Even on rainy days, the sun shines at AquaSolar;
just what one might expect at a company that specializes in solar energy and wind energy for boats, caravans, and homes. After a tip from fellow, live-aboard sailors whom we'd met aboard Zanzibar
while in Lememr, we scouted AquaSolar's website
and thought it might be worth our while to take the boat to the store. Thanks for the tip, Henk & Tineke; this was a one-stop-shop! At AquaSolar's showroom, we met with Wim during a morning visit, and that same afternoon docked Detour
at AquaSolar's back door. Plans were underway to get Detour
fully equipped with solar energy.
AquaSolar is located in town of Sneek, in the northwestern province of Fryslan, Netherlands. During the summer, Sneek is the water-sport mecca of Fryslan. It is a popular tourist town; streets are lined with restaurants and shops and at the center of town there is a maritime museum. Although downtown was aproximately 2 miles away from AquaSolar, we ventured into Sneek often to peruse the streets and for the usual grocery shopping.
Waterpoort - 16th century water gate remains from Sneek's perimeter defense wall.

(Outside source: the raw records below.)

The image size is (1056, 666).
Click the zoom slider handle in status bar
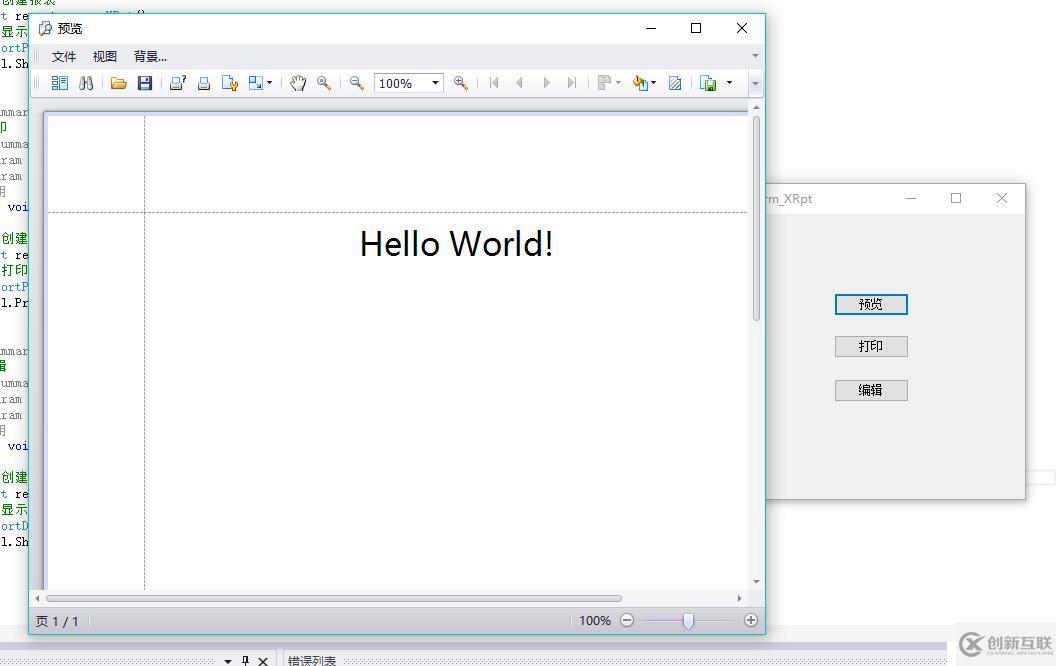(688, 621)
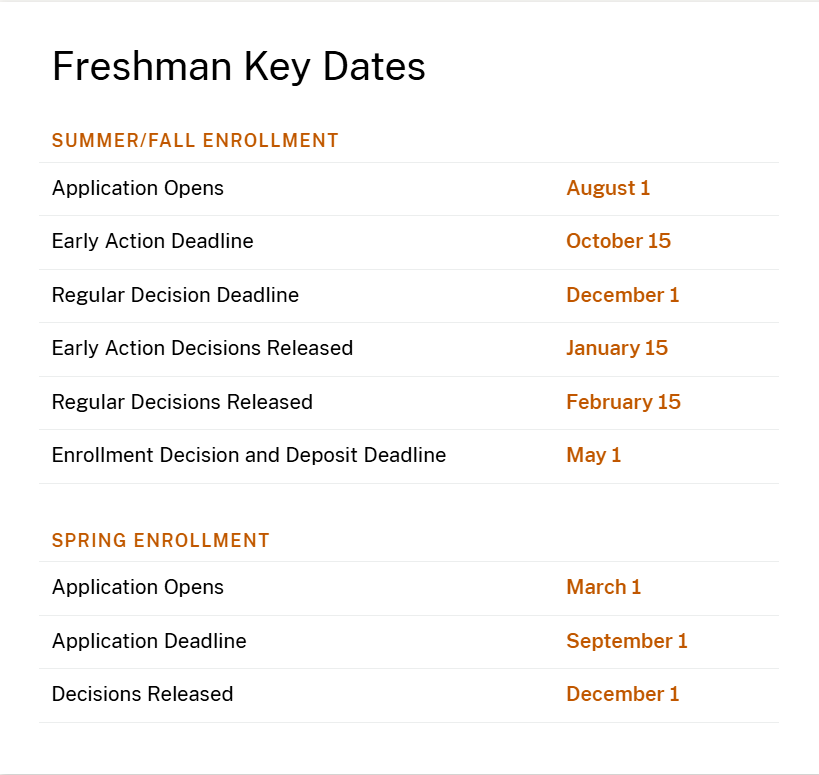Click Early Action Decisions Released label
The width and height of the screenshot is (819, 775).
pyautogui.click(x=202, y=348)
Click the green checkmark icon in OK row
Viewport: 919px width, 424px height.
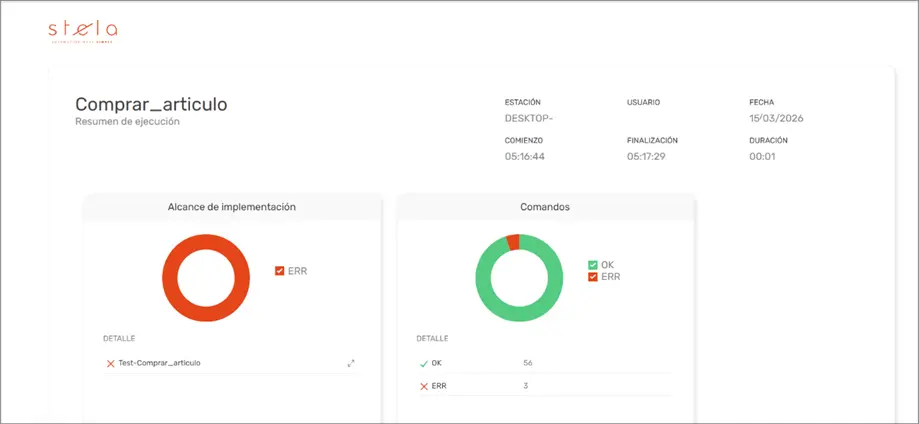tap(424, 363)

Back at AquaSolar we felt right at home while work was in progress. Coffee hour was eagerly anticipated each morning when we'd join the crew in the showroom for coffee and good conversation. It was an international affair with Dutch, Frisian, English, and sometimes a bit of German spoken 'round the table!
AquaSolar had arranged for an aluminum frame to be built to custom fit our stern arch. The frame would hold three 100W high-efficiency solar panels. The frame looked great but was raw, unfinished aluminum. You could easily spot where the welds had been ground off around the edges. Brian and I took turns sanding the frame's exterior and bottom edges to achieve an even, polished finish. The frame included side mounts for re-mounting antennas which had been previously mounted atop the stern arch.
We were ready for wiring. AquaSolar's technician had no difficulty attaching wires to Brian's already prepped runs to pull the wires through the stern arch into the boat's interior. A Victron MPPT 100V-30AMP charge controller was mounted inside the navigation station closet, which provided great access for a short wire run to the house batteries.
Next, the aluminium frame was positioned on the stern arch. Once centered and level, the frame was bolted into place with a hearty coating of Sikaflex between frame and arch which would provide an insulating barrier between the aluminium and stainless bolts as well as additional adhesion for stability.
The solar panels were set into the frame. Everything was in place, ready for final touches!
The solar panels were wired, and the stern navigation light was re-mounted at the back of the panel frame. Brian re-mounted the GPS antenna on the side of the frame. He also ran wiring for a cockpit light to later be installed on the stern arch. All the wires were tidied beneath the arch.
We were all laughing at the thought of using rabbits
to secure the solar panels to the frame, the actual term for the hardware had been lost in translation. Rivets
, not rabbits,secured the panels exterior edges to the aluminium frame. Along the edges of the topsides, Sikaflex filled the gaps between the panels and frame to keep the panels secure and watertight. It made a sleek finish all around!
In addition to solar installation, while at AquaSolar, we tested the bow thruster/windlass batteries. We'd several recent experiences where we thought the bow thruster was not getting enough power, and so we could not rely on it. AquaSolar's testing confirmed the batteries were not up to snuff, and so the batteries were replaced with new ones. We could almost feel the ultimate power circulating through the air aboard Detour
We're now un-plugged and looking forward to sunny days! A BIG THANK YOU
to the knowledgeable and incredibly hospitable team at AquaSolar!